Load the Dataset from the provided path.

Parameters

path (str) – The file path

Dataframe_type

Dataframe type to use to store internal data. Can be spark|pandas|polars|None. If not provided automatically sets to the one used when the Dataset was saved.

Returns

Loaded Dataset.

Return type

Dataset

persist(storage_level=StorageLevel(True, True, False, True, 1))

Sets the storage level to persist SparkDataFrame for interactions, item_features and user_features.

The function is only available when the PySpark is installed.

Parameters

storage_level (StorageLevel) – storage level to set for persistance. default: `MEMORY_AND_DISK_DESER`.

property query_count: int
Returns

the number of queries.

property query_features: Optional[Union[DataFrame, DataFrame, DataFrame]]
Returns

query features dataset.

property query_ids: Union[DataFrame, DataFrame, DataFrame]
Returns

dataset with unique query ids.

save(path)

Save the Dataset to the provided path.

Parameters

path (str) – Path to save the Dataset to.

subset(features_to_keep)

Returns subset of features. Keeps query and item IDs even if the corresponding sources are not explicitly passed to this functions.

Parameters

features_to_keep (Iterable[str]) – sequence of features to keep.

Returns

new Dataset with given features.

Return type

Dataset

to_pandas()

Convert internally stored dataframes to pandas.DataFrame.

to_polars()

Convert internally stored dataframes to polars.DataFrame.

to_spark()

Convert internally stored dataframes to pyspark.sql.DataFrame.

unpersist(blocking=False)

Marks SparkDataFrame as non-persistent, and remove all blocks for it from memory and disk for interactions, item_features and user_features.

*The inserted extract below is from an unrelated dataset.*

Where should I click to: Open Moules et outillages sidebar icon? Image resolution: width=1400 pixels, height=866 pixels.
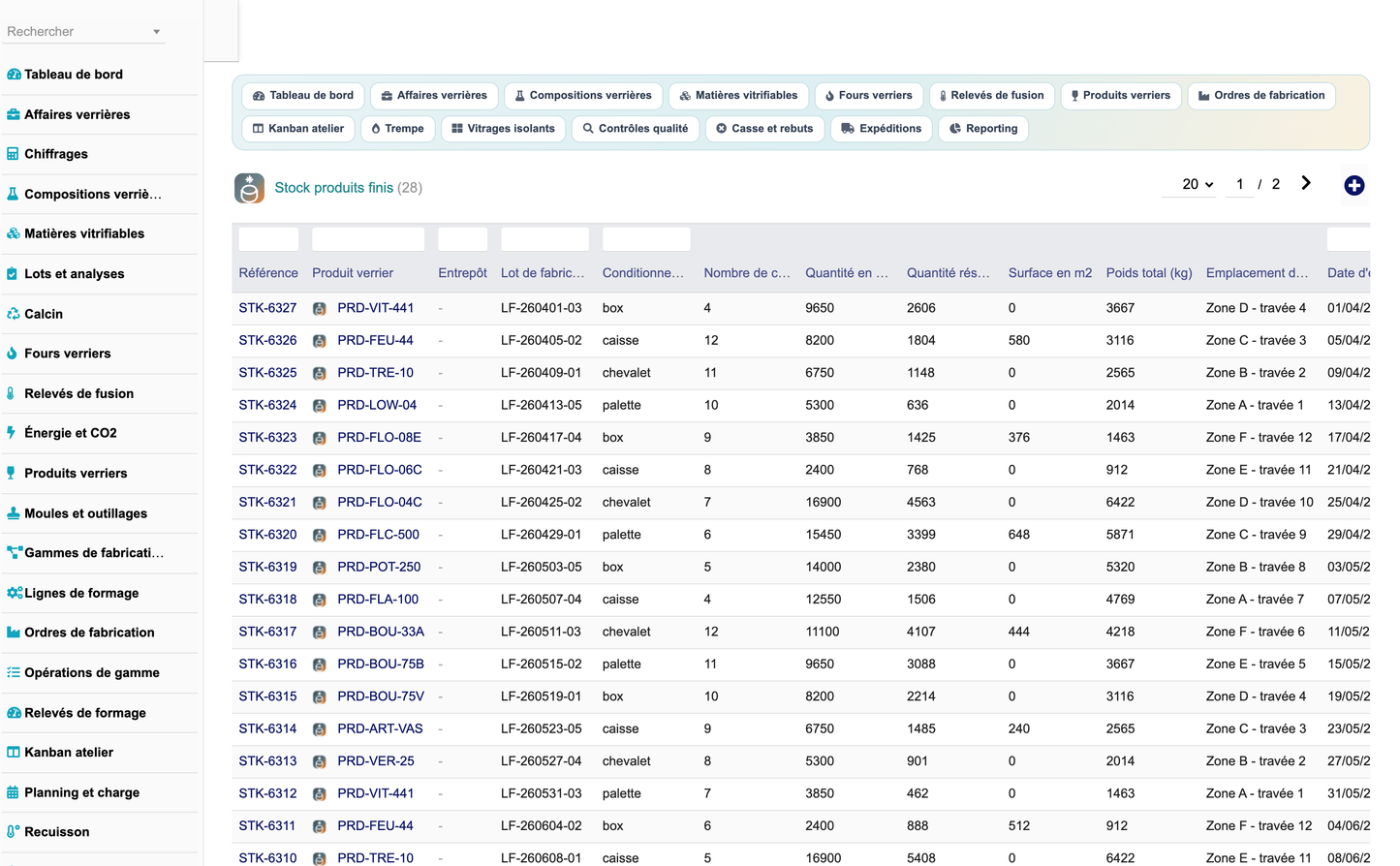pos(13,513)
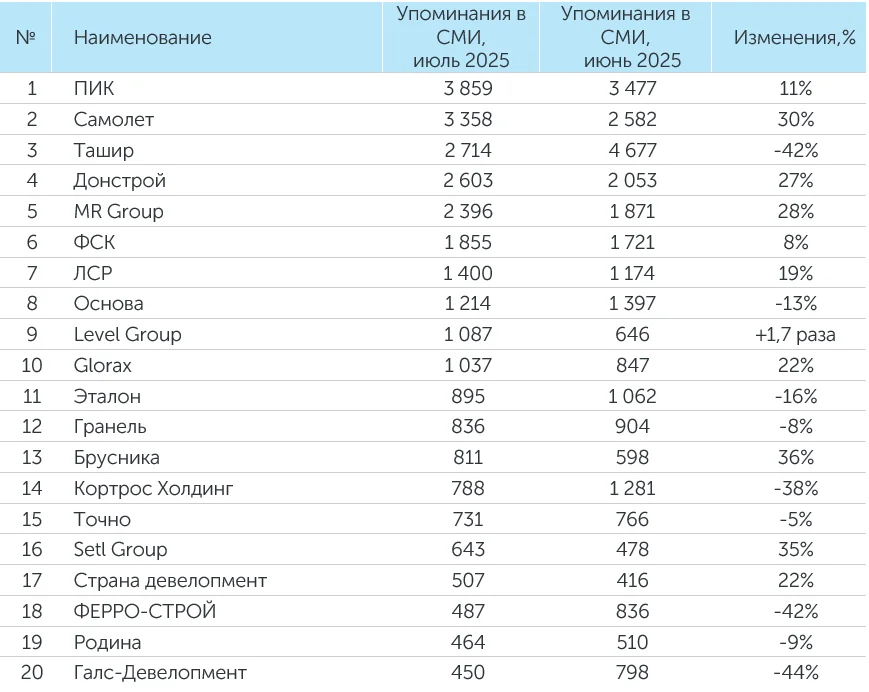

The function is only available when the PySpark is installed.

Parameters

blocking (bool) – whether to block until all blocks are deleted. default: `False`.

DatasetLabelEncoder

class replay.data.dataset_utils.DatasetLabelEncoder(handle_unknown_rule='error', default_value_rule=None)

Categorical features encoder for the Dataset class

fit(dataset)

Fits an encoder by the input Dataset for categorical features.

Parameters

dataset (Dataset) – the Dataset object.

Returns

fitted DatasetLabelEncoder.

Raises
AssertionError: if any of dataset categorical features contains

invalid FeatureSource type.

Return type

DatasetLabelEncoder

fit_transform(dataset)

Fits an encoder and transforms the input Dataset categorical features.

Parameters

dataset (Dataset) – the Dataset object.

Returns

transformed dataset.

Return type

Dataset

get_encoder(columns)

Get the encoder of fitted Dataset for columns.

Parameters

columns (Union[str, Iterable[str]]) – columns to filter by.

Returns

LabelEncoder.

Return type

Optional[LabelEncoder]

property interactions_encoder: Optional[LabelEncoder]
Returns

interactions LabelEncoder.

property item_features_encoder: Optional[LabelEncoder]
Returns

item features LabelEncoder.

property item_id_encoder: LabelEncoder
Returns

item id LabelEncoder.

property query_and_item_id_encoder: LabelEncoder
Returns

query id and item id LabelEncoder.

property query_features_encoder: Optional[LabelEncoder]
Returns

query features LabelEncoder.

property query_id_encoder: LabelEncoder
Returns

query id LabelEncoder.

transform(dataset)

Transforms the input Dataset categorical features by rules.

Parameters

dataset (Dataset) – The Dataset object.

Returns

transformed dataset.

Return type

Dataset

FeatureType

final class replay.data.FeatureType(value)

Type of Feature.

CATEGORICAL= categorical

Type of Feature.

CATEGORICAL_LIST= categorical_list

Type of Feature.

NUMERICAL= numerical

Type of Feature.

NUMERICAL_LIST= numerical_list

Type of Feature.

FeatureSource

final class replay.data.FeatureSource(value)

Name of DataFrame.

ITEM_FEATURES= item_features

Name of DataFrame.

QUERY_FEATURES= query_features

Name of DataFrame.

INTERACTIONS= interactions

Name of DataFrame.

FeatureHint

final class replay.data.FeatureHint(value)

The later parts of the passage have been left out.